It is a lot harder to match and mange capacities than weighing cases and assuming everything else away. My earlier appeal to extremes was to illustrate that brass weight and brass shape can be totally different.
We form our cases to shape, which along with thickness and build affects capacity. And thickness also affects our ability to form to shape. Same with hardness, and sizing types/amounts.
This matters as initial confinement and initial expansion forces affect powder burn rate, pressure peaks and barrel timing.

In my experience, a capacity manged to match does not follow brass weight directly.
It would be nice if it did. But with some lots of brass there ends up being a good correlation, and not so much with other lots..
I just can't know it until forming and testing to see it, so where motivated to do so, I go ahead and do that.

With a past cartridge I started with 1,000 new cases of same lot.
I did weigh them and the weights were all over hell.. So I could cut all primer pockets to same depths, and trim all cases to same (wrong) length, and separate them into many groups or just biggest group by thickness (as measured at necks), and weight variance would probably be lowered. But my objective is not weight matching, it's capacity matching, with other matching attributes as well.

I chose to sort by thickness, and thickness variance to begin.
This quickly whittled me down to ~140 cases at same thickness, no variance.
I then cut pockets, turned necks to desired thickness, fire-formed 3 times with no sizing, trimmed cases to same (correct) length, measured H20 capacities.
This took me down to ~80 cases matching in everything, including capacity.
A lot of effort, a lot of waste, but direct.

For the hell of it I weighed all prepped, formed, matching and deviants of the 140 cases. There was a mean weight with reasonable variances, and what I found was that I could not pick out 80 capacity matching from deviants -by weight.
Out of 1,000, the only contribution weight measure provided for me was in finding 2 cases with missing flash holes and a retarded/liberal extraction groove.

On the 'waste', the ~860 culled cases,, I eventually sold them off at 3x what I paid for them. I've gone through 3 barrels with those same 80 cases, never needed further trimming, and you can bet they still match in capacity. They will last the rest of my life, just like this.

▶ Set problem a: In the rows, change "Image resolution" to "Screen resolution" in everything from the line containing "at (360, 44)." down to the line containing "List Item is", and give back only those lines with nothing else altered.
The passage and the rows below it are unrelated to each other.

▶ Dataset excerpts:
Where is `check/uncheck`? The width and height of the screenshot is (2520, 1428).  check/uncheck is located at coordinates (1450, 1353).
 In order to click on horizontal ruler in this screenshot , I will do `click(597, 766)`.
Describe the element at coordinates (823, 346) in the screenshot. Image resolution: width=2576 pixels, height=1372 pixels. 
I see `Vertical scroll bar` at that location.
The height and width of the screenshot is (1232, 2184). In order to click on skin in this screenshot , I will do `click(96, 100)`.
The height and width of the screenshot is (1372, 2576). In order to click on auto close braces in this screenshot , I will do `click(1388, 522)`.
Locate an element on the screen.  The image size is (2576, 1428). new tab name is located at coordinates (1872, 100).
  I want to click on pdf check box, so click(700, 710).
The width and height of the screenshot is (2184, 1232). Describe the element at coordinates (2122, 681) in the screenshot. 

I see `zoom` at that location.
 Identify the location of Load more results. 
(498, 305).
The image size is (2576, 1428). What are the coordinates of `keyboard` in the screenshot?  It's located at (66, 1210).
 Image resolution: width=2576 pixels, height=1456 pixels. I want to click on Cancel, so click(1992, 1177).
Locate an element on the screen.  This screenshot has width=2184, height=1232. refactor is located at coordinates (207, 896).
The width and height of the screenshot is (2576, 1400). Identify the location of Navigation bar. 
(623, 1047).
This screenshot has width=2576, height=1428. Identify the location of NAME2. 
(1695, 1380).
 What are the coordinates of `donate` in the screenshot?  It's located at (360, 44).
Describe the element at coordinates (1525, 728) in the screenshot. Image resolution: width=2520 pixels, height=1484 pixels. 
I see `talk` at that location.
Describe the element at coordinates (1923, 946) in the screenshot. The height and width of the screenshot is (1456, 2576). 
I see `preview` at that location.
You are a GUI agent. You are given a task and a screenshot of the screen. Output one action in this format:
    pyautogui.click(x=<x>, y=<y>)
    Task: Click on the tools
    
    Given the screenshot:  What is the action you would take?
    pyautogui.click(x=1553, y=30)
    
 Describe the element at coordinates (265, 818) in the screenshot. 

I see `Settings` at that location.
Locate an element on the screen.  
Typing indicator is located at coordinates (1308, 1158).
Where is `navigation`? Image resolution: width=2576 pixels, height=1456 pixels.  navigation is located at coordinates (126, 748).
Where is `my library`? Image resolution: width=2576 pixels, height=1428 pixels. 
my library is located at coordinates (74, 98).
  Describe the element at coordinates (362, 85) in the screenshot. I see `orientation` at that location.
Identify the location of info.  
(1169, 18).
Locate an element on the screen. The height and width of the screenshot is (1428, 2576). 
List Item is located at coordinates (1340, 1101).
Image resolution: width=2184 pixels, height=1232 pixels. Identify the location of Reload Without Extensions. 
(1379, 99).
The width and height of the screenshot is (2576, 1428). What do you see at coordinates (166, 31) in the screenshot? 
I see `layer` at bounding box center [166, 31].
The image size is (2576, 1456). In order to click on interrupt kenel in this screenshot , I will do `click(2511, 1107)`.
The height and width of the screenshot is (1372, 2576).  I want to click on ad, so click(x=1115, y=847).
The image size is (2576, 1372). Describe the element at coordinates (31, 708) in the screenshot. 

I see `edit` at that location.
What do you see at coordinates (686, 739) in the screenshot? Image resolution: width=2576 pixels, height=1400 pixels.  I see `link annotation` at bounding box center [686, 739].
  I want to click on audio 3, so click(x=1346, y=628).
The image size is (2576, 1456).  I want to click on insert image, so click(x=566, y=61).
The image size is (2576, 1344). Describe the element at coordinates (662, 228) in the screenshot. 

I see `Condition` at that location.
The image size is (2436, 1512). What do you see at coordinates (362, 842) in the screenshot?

▶ Set problem b: List each thing the passage says initial confinement and initial expansion forces affect.

▶ Complete answer a:
 What are the coordinates of `donate` in the screenshot?  It's located at (360, 44).
Describe the element at coordinates (1525, 728) in the screenshot. Screen resolution: width=2520 pixels, height=1484 pixels. 
I see `talk` at that location.
Describe the element at coordinates (1923, 946) in the screenshot. The height and width of the screenshot is (1456, 2576). 
I see `preview` at that location.
You are a GUI agent. You are given a task and a screenshot of the screen. Output one action in this format:
    pyautogui.click(x=<x>, y=<y>)
    Task: Click on the tools
    
    Given the screenshot:  What is the action you would take?
    pyautogui.click(x=1553, y=30)
    
 Describe the element at coordinates (265, 818) in the screenshot. 

I see `Settings` at that location.
Locate an element on the screen.  
Typing indicator is located at coordinates (1308, 1158).
Where is `navigation`? Screen resolution: width=2576 pixels, height=1456 pixels.  navigation is located at coordinates (126, 748).
Where is `my library`? Screen resolution: width=2576 pixels, height=1428 pixels. 
my library is located at coordinates (74, 98).
  Describe the element at coordinates (362, 85) in the screenshot. I see `orientation` at that location.
Identify the location of info.  
(1169, 18).
Locate an element on the screen. The height and width of the screenshot is (1428, 2576). 
List Item is located at coordinates (1340, 1101).

▶ Complete answer b: Powder burn rate, pressure peaks, barrel timing